Rahaman dà lezioni di inglese ai vigili urbani di Caltanissetta. A Bologna, Emmanuel e Yaso realizzano reportage e servizi giornalistici grazie alla collaborazione con due televisioni locali. A Martina Franca, Sahid e Fadil producono audio guide multimediali e inventano applicazioni per il turismo sostenibile. A Milano, Riad lavora come mediatore culturale e interprete a Palazzo di Giustizia.

Inutile prendersi in giro: il percorso che porta all’integrazione è lungo e difficile. Fra progetti che faticano a partire, intoppi burocratici ed evidenti barriere linguistiche, la maggior parte dei migranti in fuga dalle guerre è destinata a perdersi per strada o a proseguire il cammino verso Paesi più promettenti.

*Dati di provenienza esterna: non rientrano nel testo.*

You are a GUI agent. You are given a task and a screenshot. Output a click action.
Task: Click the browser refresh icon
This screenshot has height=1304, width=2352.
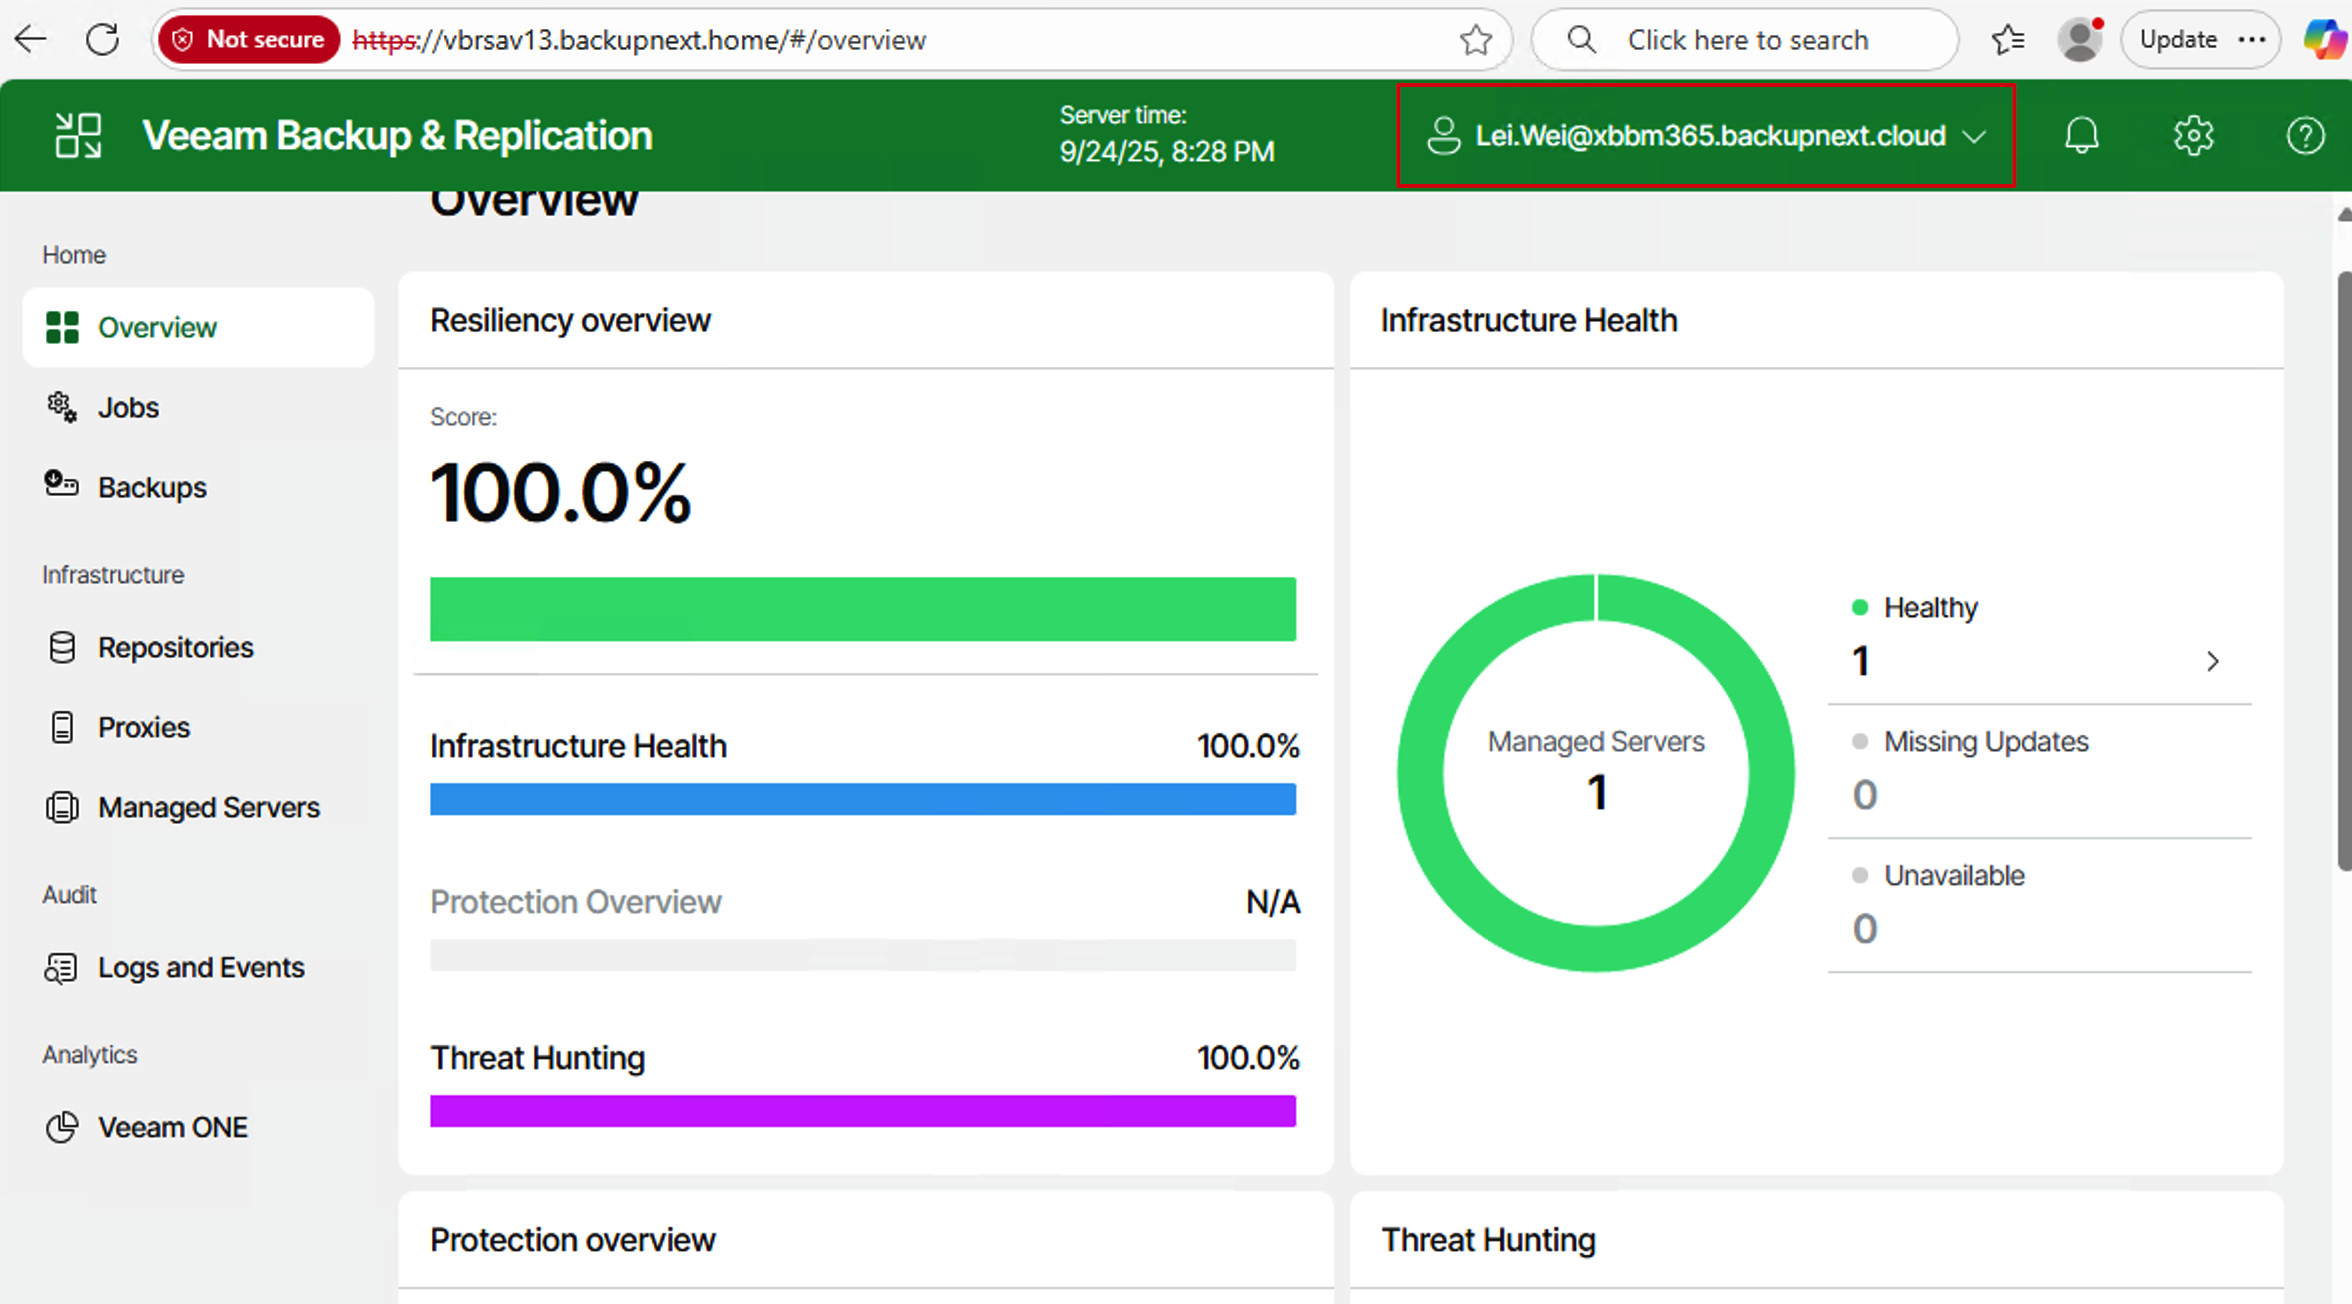point(102,40)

Qualcuno che in Italia abbia trovato l’America, però, esiste davvero. I dati dell’ultimo rapporto annuale dello Sprar (Sistema di Protezione per migranti e richiedenti asilo promosso dal ministero dell’Interno) lo confermano: nell’ultimo anno – su 29.698 accolti - sono stati attivati 26mila percorsi formativi rivolti ad altrettanti stranieri che hanno ottenuto la “status” di rifugiato, la protezione sussidiaria o quella umanitaria. Nel corso del 2015, inoltre, sono stati quasi 21mila gli stranieri beneficiari del sistema di protezione che hanno seguito con continuità corsi di lingua italiana.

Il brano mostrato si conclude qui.